Staf pengajar Departemen Pulmonologi dan Kedokteran Respirasi Fakultas Kedokteran Universitas Indonesia (FKUI)-Rumah Sakit Umum Pusat (RSUP) Persahabatan, Feni Fitriani Taufik, menyampaikan, pajanan dari polusi udara dapat menyebabkan berbagai macam penyakit bagi masyarakat. Efek jangka pendek dari pajanan polusi udara adalah mata merah, hidung berair, bersin, peradangan, sakit tenggorokan, batuk, dan berdahak. Pajanan polusi udara juga dapat meningkatkan risiko ISPA, serangan asma, penyakit paru obstruktif kronik, serta serangan jantung.
Sementara efek jangka panjang dari pajanan polusi udara, seperti penurunan fungsi paru, hiperreaktivitas bronkus, reaksi alergi, asma, risiko PPOK, penyakit jantung dan pembuluh darah, serta risiko kanker. Setiap kenaikan 10 mikrogram per meter kubik dari paparan PM 2,5 dapat meningkatkan risiko kanker paru pada seseorang. Studi yang dilakukan di Vietnam dan Indonesia pada 2015 pun menunjukkan 6,9 persen kasus PPOK ditemukan bukan pada perokok. Salah satu faktor risiko utama dari PPOK, selain rokok, yakni paparan polusi udara.
Feni menyebutkan, dari studi yang dilakukan oleh Nafas di Jakarta pada 2022 juga menunjukkan, kenaikan kadar PM 2,5 di Jabodetabek turut meningkatkan jumlah konsultasi telemedisin terkait penyakit pada saluran pernapasan. Setidaknya konsultasi terkait penyakit bronkitis naik 100 persen. Selain itu, konsultasi terkait asma juga naik 200 persen, influenza naik 400 persen, dan rinitis naik 200 persen.
Agus menuturkan, setidaknya ada tujuh upaya utama yang bisa dilakukan masyarakat untuk mengurangi dampak dari polusi udara. Upaya itu meliputi, selalu memantau kualitas udara secara real-time, mengurangi aktivitas di luar ruangan ketika indeks kualitas udara lebih dari 150, menghindari aktivitas berat seperti olahraga di luar ruangan, hindari kawasan dengan polusi udara tinggi, menggunakan masker, menjaga stamina dan pola hidup sehat, serta datang ke dokter ketika mengalami gejala penyakit.

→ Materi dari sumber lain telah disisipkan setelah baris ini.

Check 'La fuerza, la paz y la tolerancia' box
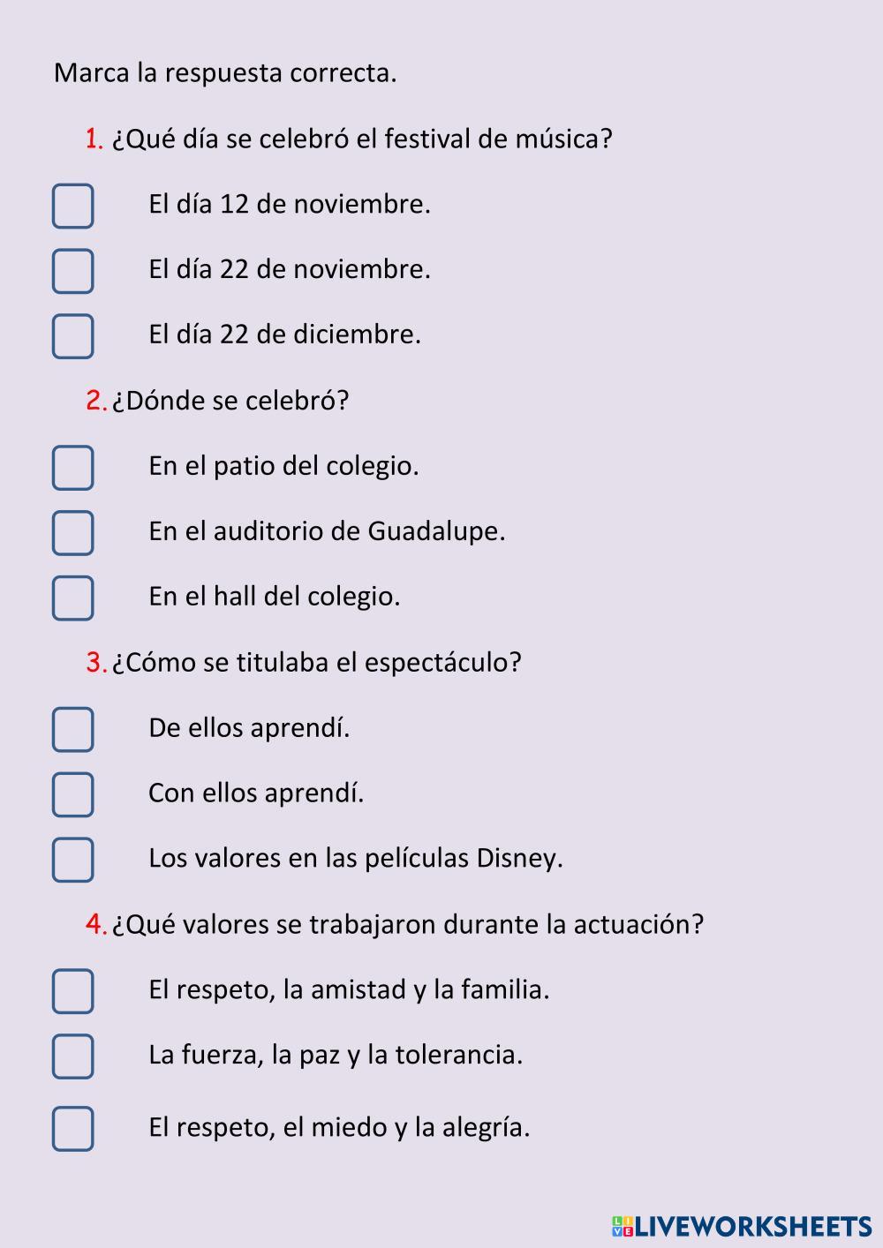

”Kualitas udara yang buruk secara sederhana dan kasatmata juga bisa dilihat dari jarak pandang mata. Jika jarak pandang lebih dari 15 kilometer, itu tandanya kualitas udara masih baik. Namun, ketika sudah antara 2,5-4 kilometer tidak terlihat itu sudah tidak sehat. Jika kurang dari itu, apalagi kurang dari 1,4 kilometer, artinya kualitas udara sudah sangat tidak baik,” tuturnya.